Retype the lines starting at the one that contains "coordinates (15, 10)." and ending with the one that contains "#zulip is located at coordinates (67, 159).", reproducing them exactly and nothing else.
---- Listing
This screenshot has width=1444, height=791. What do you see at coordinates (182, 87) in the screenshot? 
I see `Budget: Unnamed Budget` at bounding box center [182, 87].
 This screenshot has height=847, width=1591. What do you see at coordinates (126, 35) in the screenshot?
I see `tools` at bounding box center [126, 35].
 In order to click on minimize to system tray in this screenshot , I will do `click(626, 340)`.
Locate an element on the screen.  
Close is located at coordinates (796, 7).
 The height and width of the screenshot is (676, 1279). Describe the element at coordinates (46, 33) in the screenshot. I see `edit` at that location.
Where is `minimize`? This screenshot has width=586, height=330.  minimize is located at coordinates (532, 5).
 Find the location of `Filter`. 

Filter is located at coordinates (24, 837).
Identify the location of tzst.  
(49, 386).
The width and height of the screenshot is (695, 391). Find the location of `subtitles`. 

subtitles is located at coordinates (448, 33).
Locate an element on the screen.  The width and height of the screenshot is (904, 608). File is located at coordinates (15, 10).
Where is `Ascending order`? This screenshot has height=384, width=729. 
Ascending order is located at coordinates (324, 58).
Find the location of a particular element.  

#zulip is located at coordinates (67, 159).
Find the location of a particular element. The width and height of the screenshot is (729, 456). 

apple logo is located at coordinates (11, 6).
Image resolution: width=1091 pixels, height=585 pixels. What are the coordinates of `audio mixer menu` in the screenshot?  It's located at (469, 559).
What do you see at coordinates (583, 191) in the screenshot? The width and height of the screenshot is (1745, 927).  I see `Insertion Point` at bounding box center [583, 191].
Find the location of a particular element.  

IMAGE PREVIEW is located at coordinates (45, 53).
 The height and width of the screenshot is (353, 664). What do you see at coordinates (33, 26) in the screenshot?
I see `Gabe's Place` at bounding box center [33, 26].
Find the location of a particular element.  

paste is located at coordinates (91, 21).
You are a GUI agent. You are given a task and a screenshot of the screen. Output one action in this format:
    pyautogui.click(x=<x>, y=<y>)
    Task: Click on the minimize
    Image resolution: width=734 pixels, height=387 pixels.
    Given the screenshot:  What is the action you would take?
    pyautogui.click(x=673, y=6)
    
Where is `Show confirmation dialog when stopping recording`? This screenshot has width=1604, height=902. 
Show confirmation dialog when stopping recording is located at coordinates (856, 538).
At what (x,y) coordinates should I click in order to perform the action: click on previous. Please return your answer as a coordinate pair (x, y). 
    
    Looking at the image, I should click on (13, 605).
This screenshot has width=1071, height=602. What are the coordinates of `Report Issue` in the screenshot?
--------
▶ **Task result**
Locate an element on the screen.  The width and height of the screenshot is (904, 608). File is located at coordinates (15, 10).
Where is `Ascending order`? This screenshot has height=384, width=729. 
Ascending order is located at coordinates (324, 58).
Find the location of a particular element.  

#zulip is located at coordinates (67, 159).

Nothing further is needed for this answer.